What you need to do -
Look in the data below for the line that has "The width and", then print exactly every line from there through the line that has "The height and", leaving pictures out.
═══ Supplied data ═══
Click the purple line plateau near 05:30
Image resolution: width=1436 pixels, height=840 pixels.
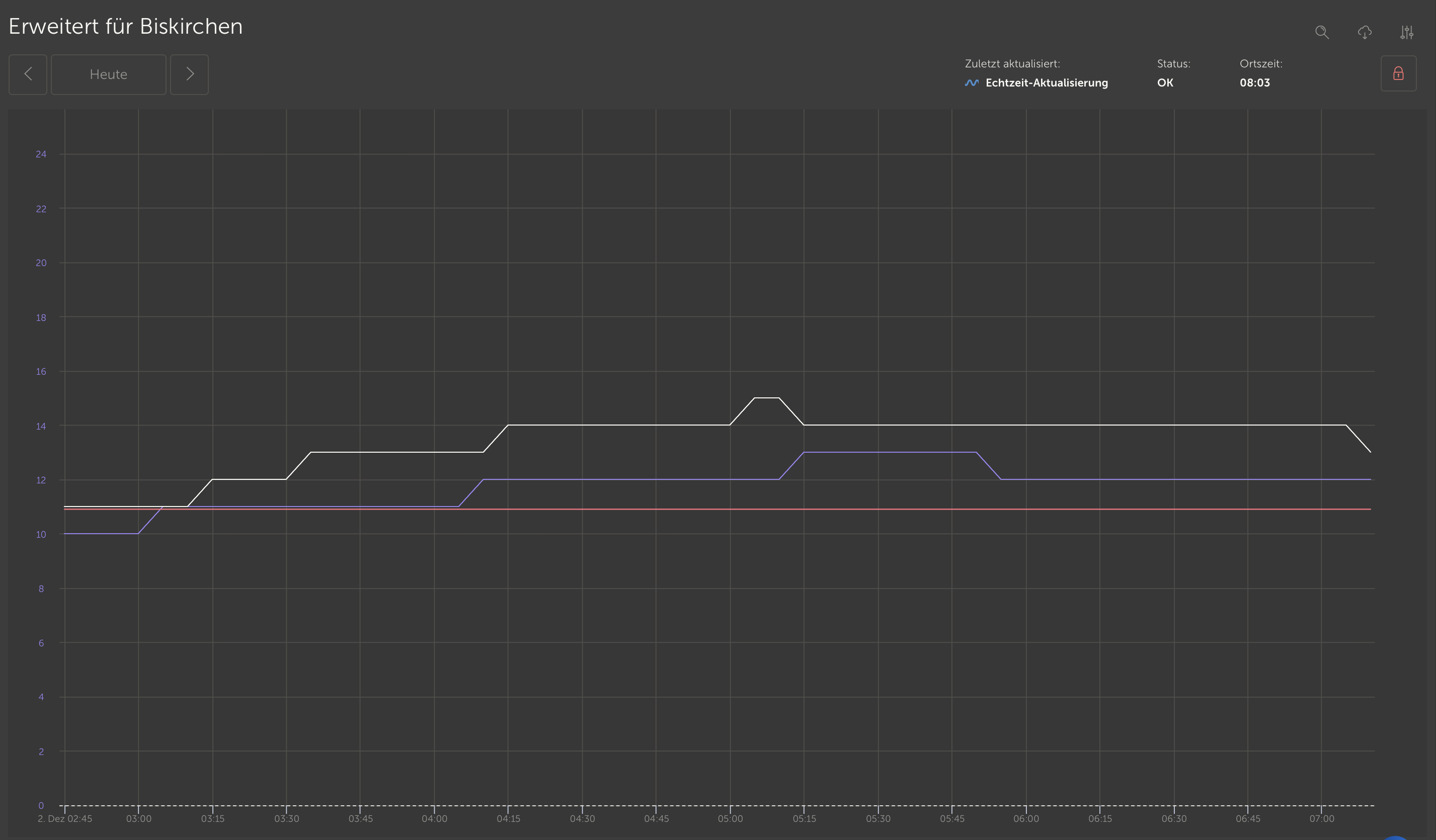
═══
═══ Supplied data ═══
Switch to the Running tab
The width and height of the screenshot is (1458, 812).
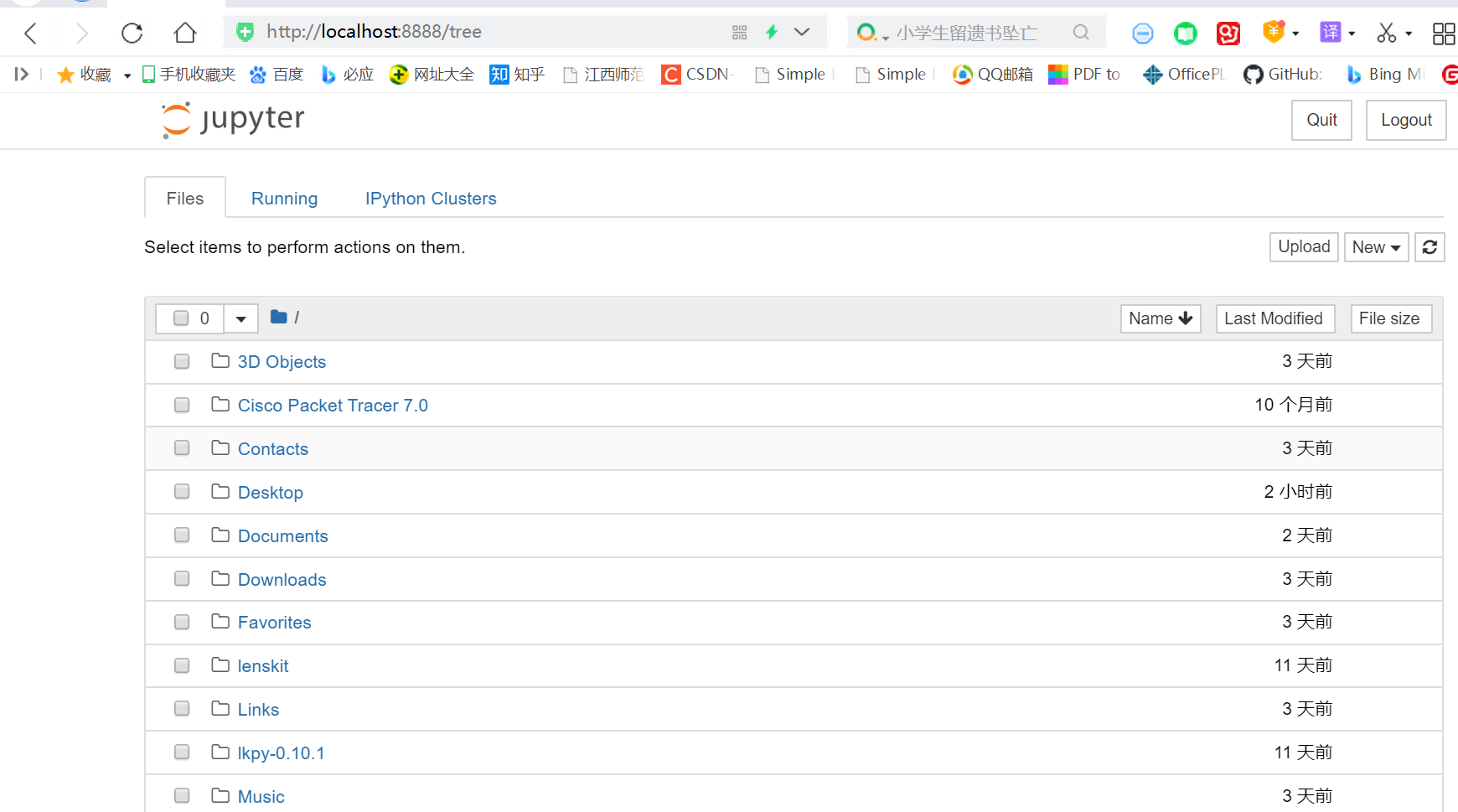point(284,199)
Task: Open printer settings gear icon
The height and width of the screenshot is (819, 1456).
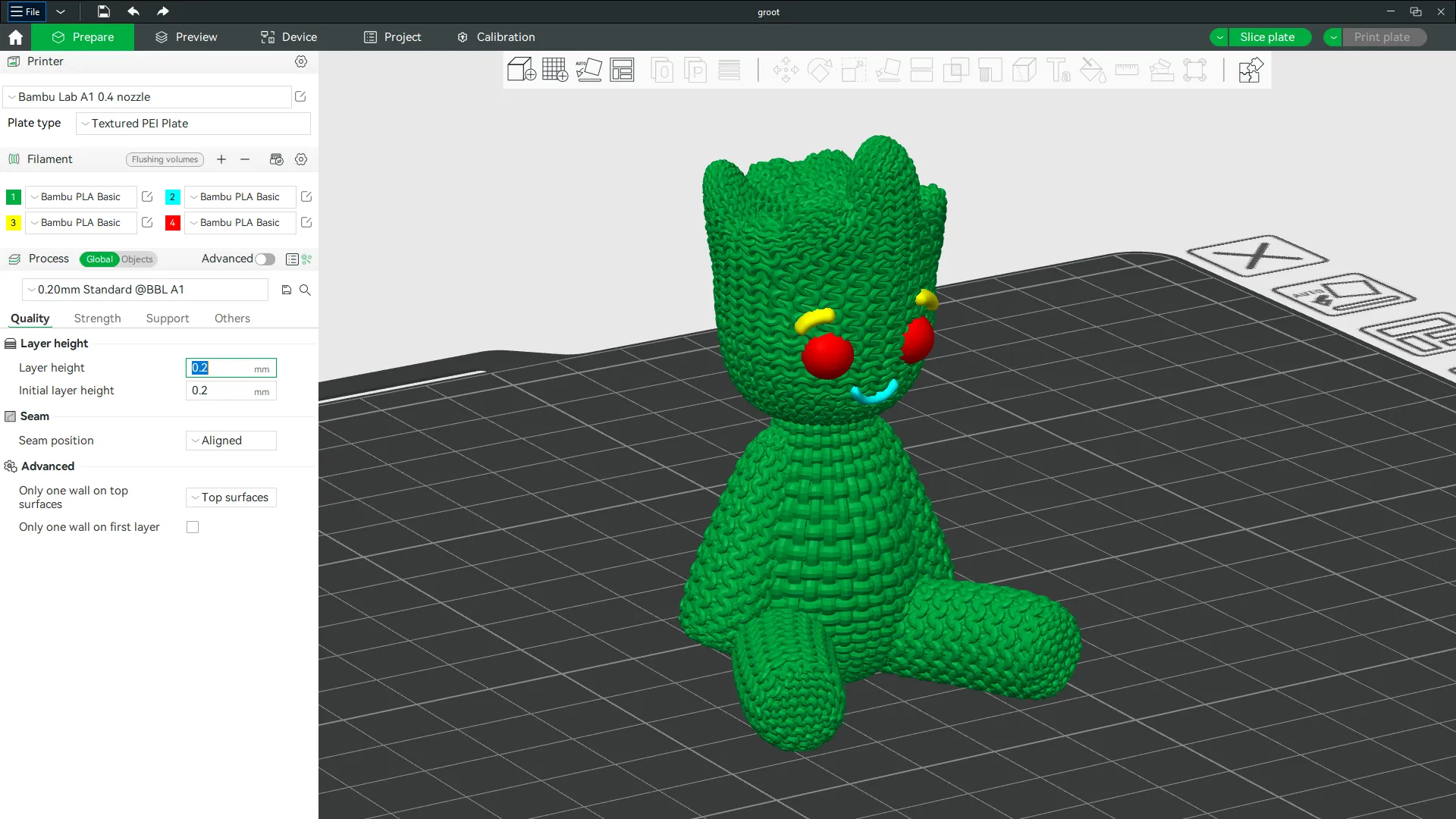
═══
═══ Supplied data ═══
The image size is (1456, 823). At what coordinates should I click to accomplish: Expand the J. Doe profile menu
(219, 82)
═══
Output of the task -
The width and height of the screenshot is (1458, 812).
point(284,199)
Task: Open printer settings gear icon
The height and width of the screenshot is (819, 1456).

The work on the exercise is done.